# Test Estimation – VI

So far, we have two ways to predict project outcome:

First by comparing the test effort to other projects, and suggesting it is “between the six of project X and projec Y”, this giving us a range.

Second by calculating out test costs as a percentage of the development (or total project) effort, looking at the official schedule and projecting out our expected project length. If we’re smart, we also take into account slips to get that percentage.

A third approach I can suggest is to predict the cycle time – time to run through all the testing once. I find that teams are often good at predicting cycle time. The problem is they predict that everything will go right.

It turns out that things don’t go right.

Team members find defects. That means they have to stop, reproduce the issue, document the issue, and start over — that takes time. More than that, it take mental brain energy; the tester has to “switch gears.” Plus, each defect found means a defect that needs to be verified at some later point. Some large percentage of defects require conversation, triage, and additional mental effort.

Then there is the inevitable waiting for the build, waiting for the environment, the “one more thing I forgot.”

So each cycle time should be larger than ideal – perhaps by 30 to 40%.

Then we need to predict the number of cycles based on previous projects. Four is usually a reasonable number to start with — of course, it depends if “code complete” means the code is actually complete or not. If “code complete” means “the first chunks of code big enough to hand to test are done”, you’ll need more cycles.

If you start to hear rhetoric about “making it up later” or “the specs tooks longer than we expected, but now that they are solid development should go faster”, you’ll need more cycles.

(Hint: When folks plan to make it up later, that means the software is more complex, probably buggier, than the team expected. That means it’ll take more time to test than you’d hoped, not less.)

So now we have three different methods to come up with estimates. With these three measures we can do something called triangulation – where we average the three. (Or average the ranges, if you came up with ranges.)

When that happens, it’s human nature to tend to throw out the outliers – the weird numbers that are too big or too small.

I don’t recommend that. Instead, ask why the outliers are big or small. “What’s up with that?”

Only throw out the outlier if you can easily figure out why it is conceptually invalid. Otherwise, listen to the outlier.

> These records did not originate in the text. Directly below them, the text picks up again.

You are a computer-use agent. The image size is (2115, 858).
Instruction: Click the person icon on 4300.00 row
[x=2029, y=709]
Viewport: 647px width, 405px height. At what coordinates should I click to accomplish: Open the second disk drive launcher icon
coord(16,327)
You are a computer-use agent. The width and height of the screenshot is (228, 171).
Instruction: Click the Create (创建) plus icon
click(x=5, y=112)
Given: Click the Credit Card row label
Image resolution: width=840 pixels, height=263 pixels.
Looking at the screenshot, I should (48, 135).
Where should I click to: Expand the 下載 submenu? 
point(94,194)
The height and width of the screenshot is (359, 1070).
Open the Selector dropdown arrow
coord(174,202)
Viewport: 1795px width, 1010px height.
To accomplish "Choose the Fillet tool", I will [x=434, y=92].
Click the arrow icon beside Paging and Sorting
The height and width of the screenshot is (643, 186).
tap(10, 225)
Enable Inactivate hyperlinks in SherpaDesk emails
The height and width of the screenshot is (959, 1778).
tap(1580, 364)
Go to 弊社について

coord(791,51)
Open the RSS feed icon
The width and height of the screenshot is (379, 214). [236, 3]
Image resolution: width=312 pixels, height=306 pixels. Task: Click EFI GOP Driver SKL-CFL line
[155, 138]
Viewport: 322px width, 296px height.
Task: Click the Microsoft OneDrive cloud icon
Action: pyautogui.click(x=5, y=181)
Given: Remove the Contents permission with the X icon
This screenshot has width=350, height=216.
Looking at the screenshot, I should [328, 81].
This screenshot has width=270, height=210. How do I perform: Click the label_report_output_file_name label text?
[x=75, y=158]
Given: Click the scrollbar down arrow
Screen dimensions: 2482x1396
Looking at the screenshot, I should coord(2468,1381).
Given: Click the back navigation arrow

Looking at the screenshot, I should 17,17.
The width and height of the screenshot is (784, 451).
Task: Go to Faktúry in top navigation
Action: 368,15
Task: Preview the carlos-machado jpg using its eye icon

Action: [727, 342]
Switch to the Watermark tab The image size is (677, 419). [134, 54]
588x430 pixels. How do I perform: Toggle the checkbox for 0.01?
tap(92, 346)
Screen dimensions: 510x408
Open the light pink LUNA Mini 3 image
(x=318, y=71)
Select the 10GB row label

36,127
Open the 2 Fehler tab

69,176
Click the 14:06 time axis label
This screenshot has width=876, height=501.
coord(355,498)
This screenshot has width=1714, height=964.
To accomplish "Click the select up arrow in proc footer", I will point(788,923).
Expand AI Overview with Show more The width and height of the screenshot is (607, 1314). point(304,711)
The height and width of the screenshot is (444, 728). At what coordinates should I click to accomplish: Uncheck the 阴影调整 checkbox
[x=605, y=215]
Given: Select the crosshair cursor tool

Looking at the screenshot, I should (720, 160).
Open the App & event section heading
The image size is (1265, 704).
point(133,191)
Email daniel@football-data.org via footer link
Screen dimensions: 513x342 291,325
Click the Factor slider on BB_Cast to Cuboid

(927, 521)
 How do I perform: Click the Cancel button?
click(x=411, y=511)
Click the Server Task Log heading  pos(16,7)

Which brings up a problem — all the estimating techniques I’ve listed so far have a couple of major conceptual flaws. And I haven’t talked about iterative or incremental models yet.

They are just a start.

Still more to come.

## 3 comments on “Test Estimation – VI”

1. blog says:

So each cycle time should be larger than ideal – perhaps by 30 to 40%.

Why 30-40%? Do you use a formula or is that STSP (standard test schedule padding) based on your experience? If it's your experience, how do you know it will work for others?

You are also saying (I think) that each test cycle is equal – do you have to run the same tests in each cycle? If you learn something on the first test pass, you may want to run more tests on subsequent passes. Conversely, you may learn something differently and run fewer tests – or different tests? Or is there an unwritten rule that says "thou shalt only add as many tests as thour removes?

Still trying to figure out what you're getting at – should I just wait for you to finish, or can I make one of those "choose your own ending" books?

2. Matthew says:

Logic tells us that we need /some/ padding, right?

The buffer percentage is going to come from experience and intuition – how much longer does it take us to actually test the software than the sum of the tasks?

That will be different by team. If you team has no experience with this sort of thing at all, well, 35% if a place to start.

Likewise, we'll say a 'cycle' is whatever we need need to do get some coverage of the app. If we find a ton of bugs in module A and none in module B, and all the fixes are made to A and 'we promise' say the devs, that none of the changes impact module B "at all." – well, cycle two will be very different than cycle one.

But it's probably a fair first-order approximation to say that cycle two will probably take about as long as cycle one did, no?

As for what I'm "getting at" – well I'm getting quite a few things. The general pattern is to lay out an estimation system, break it, and improve on it with the next one. I hope that's an interesting style of essay where we can at least learn a little – and be a little entertaining along the way.

I hope you agree.

3. blog says:

So…iterate, learn, and be smart (or whatever order is most appropriate) :}